What this task involves:
Repeat the entries exactly, and do not carry the pictures over.

Data provided:
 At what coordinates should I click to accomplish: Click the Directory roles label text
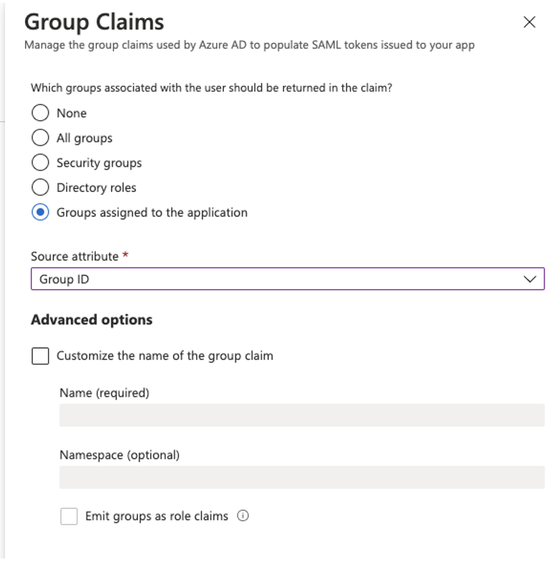click(x=97, y=188)
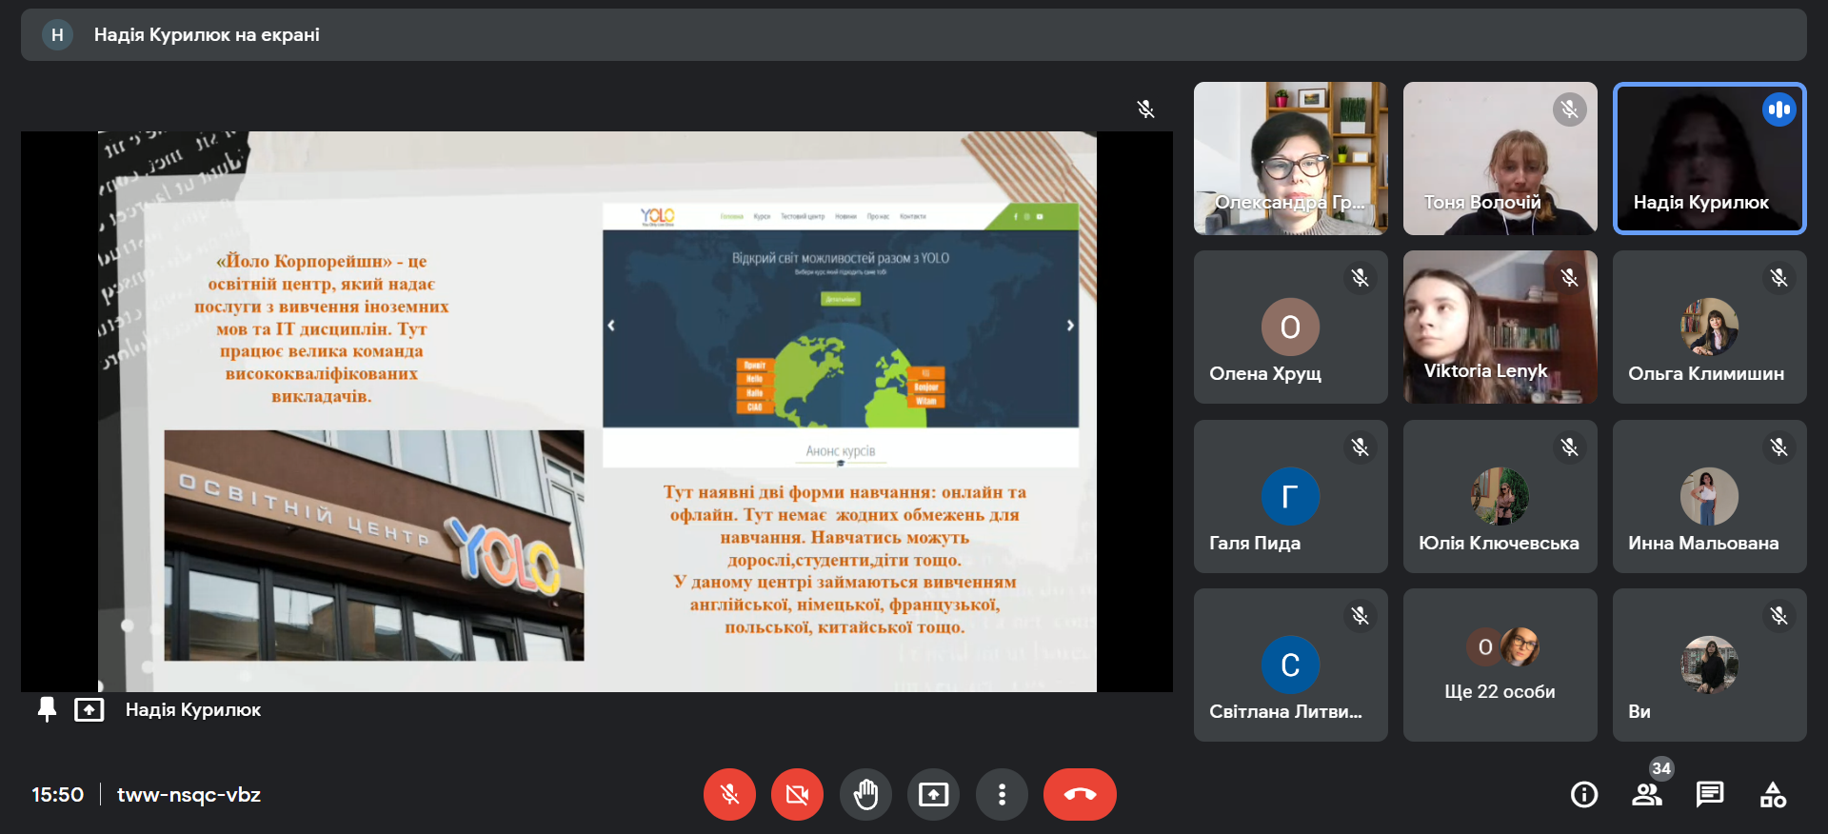Open the chat with everyone panel
Image resolution: width=1828 pixels, height=834 pixels.
pyautogui.click(x=1710, y=794)
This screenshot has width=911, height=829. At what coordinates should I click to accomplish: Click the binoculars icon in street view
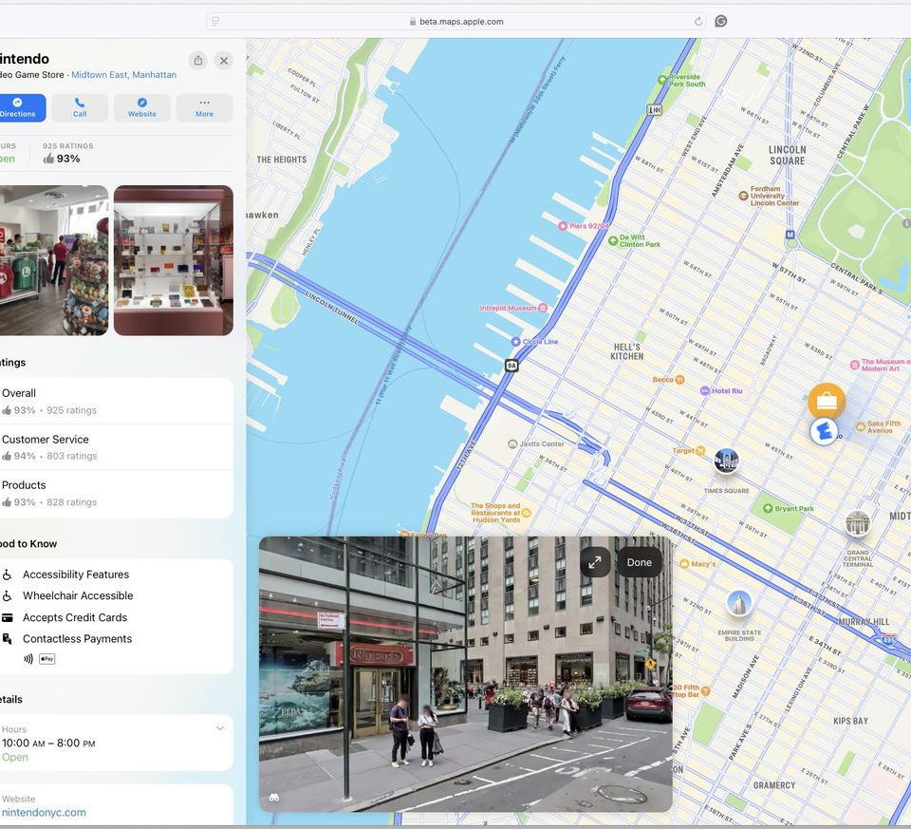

Reply to the exercise:
 At what coordinates should I click to accomplish: Click the Directory roles label text
click(x=97, y=188)
Open the chat with everyone panel
Image resolution: width=1828 pixels, height=834 pixels.
pyautogui.click(x=1710, y=794)
This screenshot has width=911, height=829. At what coordinates should I click to accomplish: Click the binoculars icon in street view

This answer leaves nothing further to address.